I pedal a rental bike through the boulevards and wonder at the smoothness of the ride, the rules that drivers follow, the people who reach into their wallets on café terraces with blasé smiles on their faces. This is the first world. Secondly, most people don’t seem to notice all the individual stones that make up the legendary cobblestone streets of one of the most developed cities in the world. The third time’s a charm : she is mature, but she is not fully evolved.

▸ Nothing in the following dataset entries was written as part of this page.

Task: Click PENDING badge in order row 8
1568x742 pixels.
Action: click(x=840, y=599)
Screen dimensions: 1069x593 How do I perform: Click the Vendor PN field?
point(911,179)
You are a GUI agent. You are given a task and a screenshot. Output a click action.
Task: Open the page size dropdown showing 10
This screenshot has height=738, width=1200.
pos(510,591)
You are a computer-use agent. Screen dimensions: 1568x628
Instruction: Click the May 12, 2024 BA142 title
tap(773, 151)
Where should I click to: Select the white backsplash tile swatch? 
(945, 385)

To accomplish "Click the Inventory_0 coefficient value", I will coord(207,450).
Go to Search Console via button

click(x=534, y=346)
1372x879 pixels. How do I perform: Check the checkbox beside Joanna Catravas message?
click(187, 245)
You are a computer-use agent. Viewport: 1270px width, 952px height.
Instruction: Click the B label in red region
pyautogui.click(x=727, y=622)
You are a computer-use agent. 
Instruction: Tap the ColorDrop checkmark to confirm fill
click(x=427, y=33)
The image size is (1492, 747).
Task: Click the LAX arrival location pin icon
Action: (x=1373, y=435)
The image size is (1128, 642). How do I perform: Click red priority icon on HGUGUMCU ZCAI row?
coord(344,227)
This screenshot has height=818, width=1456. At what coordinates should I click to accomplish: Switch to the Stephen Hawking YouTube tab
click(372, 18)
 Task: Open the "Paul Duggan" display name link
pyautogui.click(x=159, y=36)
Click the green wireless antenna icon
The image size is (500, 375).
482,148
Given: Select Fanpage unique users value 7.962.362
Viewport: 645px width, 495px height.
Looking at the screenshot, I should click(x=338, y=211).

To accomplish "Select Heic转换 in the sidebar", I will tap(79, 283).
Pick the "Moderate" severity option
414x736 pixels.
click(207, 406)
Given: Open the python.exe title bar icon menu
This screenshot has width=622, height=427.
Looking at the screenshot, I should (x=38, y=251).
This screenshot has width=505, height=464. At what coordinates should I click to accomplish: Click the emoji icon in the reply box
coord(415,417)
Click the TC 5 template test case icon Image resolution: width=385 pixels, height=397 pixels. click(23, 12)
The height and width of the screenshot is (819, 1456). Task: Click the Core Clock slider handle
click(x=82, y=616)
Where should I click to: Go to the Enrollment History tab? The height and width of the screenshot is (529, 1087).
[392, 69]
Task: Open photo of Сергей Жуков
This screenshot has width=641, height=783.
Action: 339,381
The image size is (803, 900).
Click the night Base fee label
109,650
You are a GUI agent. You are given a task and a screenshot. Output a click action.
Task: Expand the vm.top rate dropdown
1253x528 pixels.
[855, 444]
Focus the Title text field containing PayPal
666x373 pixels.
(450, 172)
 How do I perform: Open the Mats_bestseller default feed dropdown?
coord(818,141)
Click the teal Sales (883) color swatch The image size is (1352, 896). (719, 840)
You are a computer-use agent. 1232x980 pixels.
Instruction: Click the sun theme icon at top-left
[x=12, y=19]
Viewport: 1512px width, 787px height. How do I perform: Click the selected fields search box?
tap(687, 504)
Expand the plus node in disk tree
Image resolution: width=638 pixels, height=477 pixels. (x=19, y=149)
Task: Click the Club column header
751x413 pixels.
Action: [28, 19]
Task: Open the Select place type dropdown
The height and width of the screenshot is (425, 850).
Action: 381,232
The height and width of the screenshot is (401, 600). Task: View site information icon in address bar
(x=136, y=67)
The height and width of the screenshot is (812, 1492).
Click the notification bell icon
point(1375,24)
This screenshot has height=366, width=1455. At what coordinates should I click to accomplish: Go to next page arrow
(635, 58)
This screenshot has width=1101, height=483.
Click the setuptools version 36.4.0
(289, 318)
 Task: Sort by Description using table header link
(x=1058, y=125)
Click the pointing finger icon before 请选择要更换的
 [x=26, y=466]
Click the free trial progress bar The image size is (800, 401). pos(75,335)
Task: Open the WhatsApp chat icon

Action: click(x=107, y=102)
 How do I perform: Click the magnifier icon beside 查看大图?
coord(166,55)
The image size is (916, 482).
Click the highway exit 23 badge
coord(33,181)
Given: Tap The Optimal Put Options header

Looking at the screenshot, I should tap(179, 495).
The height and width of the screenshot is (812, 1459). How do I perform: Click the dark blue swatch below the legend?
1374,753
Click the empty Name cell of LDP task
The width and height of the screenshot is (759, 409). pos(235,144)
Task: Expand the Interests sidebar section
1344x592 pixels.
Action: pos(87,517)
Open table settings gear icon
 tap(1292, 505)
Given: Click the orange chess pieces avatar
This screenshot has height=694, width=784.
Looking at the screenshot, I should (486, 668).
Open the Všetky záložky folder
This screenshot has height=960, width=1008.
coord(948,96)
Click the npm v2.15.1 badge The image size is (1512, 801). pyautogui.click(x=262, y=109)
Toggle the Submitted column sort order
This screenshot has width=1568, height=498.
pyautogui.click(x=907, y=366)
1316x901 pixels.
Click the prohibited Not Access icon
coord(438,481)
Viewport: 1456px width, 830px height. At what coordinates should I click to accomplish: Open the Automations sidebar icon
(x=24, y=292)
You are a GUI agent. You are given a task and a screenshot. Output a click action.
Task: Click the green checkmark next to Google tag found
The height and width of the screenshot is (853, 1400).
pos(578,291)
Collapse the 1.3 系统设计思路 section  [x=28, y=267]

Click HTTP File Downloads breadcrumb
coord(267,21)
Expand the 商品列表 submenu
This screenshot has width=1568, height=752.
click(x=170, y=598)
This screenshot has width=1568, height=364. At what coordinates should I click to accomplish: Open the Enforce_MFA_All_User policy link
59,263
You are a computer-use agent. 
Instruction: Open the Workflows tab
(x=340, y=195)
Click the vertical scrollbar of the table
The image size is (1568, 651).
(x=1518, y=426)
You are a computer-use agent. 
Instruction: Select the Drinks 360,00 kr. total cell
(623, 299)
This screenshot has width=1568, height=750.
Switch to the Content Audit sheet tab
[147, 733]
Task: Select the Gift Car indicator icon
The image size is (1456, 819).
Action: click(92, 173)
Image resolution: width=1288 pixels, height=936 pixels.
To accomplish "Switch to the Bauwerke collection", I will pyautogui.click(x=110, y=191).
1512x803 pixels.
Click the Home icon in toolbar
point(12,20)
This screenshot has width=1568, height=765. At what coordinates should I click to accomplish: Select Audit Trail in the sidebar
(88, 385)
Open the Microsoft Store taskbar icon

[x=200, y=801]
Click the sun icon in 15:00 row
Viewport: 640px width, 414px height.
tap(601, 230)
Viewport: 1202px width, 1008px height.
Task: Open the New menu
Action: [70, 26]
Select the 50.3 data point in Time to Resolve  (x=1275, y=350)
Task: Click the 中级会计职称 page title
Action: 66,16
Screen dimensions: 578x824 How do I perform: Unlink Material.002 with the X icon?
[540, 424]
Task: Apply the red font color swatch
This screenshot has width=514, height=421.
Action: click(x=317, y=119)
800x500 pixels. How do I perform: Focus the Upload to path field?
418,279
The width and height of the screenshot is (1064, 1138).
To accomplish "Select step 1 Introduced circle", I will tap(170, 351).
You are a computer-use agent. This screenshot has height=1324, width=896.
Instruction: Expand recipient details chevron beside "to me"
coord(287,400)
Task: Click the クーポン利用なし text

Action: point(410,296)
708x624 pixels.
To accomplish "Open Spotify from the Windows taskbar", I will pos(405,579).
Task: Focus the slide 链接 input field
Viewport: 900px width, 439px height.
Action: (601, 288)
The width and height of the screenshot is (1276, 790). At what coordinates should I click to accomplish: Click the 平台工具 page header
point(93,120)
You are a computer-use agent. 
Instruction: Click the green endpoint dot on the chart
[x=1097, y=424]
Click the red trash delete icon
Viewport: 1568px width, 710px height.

The Parisian lifestyle sounds glamourous, but it is in fact far from it. I find beauty in little things, closing my eyes when I listen to music so as not to look at the crumbling ceiling in my little box of a room. For now, poordom is okay. Being viewed as a heroic American savior in Kosovo this past summer made me realise that I don’t need a lot of purchasing power to be happy. In fact, I was the unhappiest I had ever been in Pristina, regardless of the fact that some of the locals looked at me and smelled wealth and roads paved with gold in their own version of the American dream. Keeping busy to run from reality, staying on track to fill up time, keeping focussed to nail the deadline, isn’t that what we do in the Western world ? The Steely Dan song ‘Here in the Western World’ popped into my head constantly as I fantasised about handsome architecture, a functioning postal system, potable drinking water, and uranium-free air. I saw the slowness of southern Europe as a disability rather than a different choice. After all, it’s all about the choices we make, day in and day out. But the friendliness and the warmth of those people stayed with me, and now I understand the difference between the modern disconnect and the old-age adage that says “Treat your neighbor to biscuits made of gold, you never know when you’ll be cold”. Actually, I just thought that up.

But what’s up with this cliché H-word ? Why are people so obsessed with pursuing it ? I did an epistemological inquiry to figure it out for one of my high school English assignments and investigated the up-and-coming field of positive psychology. This branch of the humanities promotes a positive outlook and shows statistics of human development indices (HDI) in Scandinavian countries, which are the highest in the world due to their government model and other cultural factors that I don’t know (yet). It’s probably got something to do with the fact that they ride their bikes everywhere and eat delicious smoked salmon.

Happiness with a capital ‘H’ is just an ideal. A wise person once told me that contentment comes from the good moments that make up a week. Eating well, listening to good music, seeing art, having sex… each of these moments should be savored so that when looking back on them, you realise the fleeting impermanence of all emotions and situations, whether fortunate, unfortunate, or anywhere else on the gamut. I try to have as many of these good moments as possible, and I appreciate good luck when it comes my way. As for being happy ? That’s a butterfly that still hasn’t landed on my shoulder.

For now, I’d rather be poor in Paris.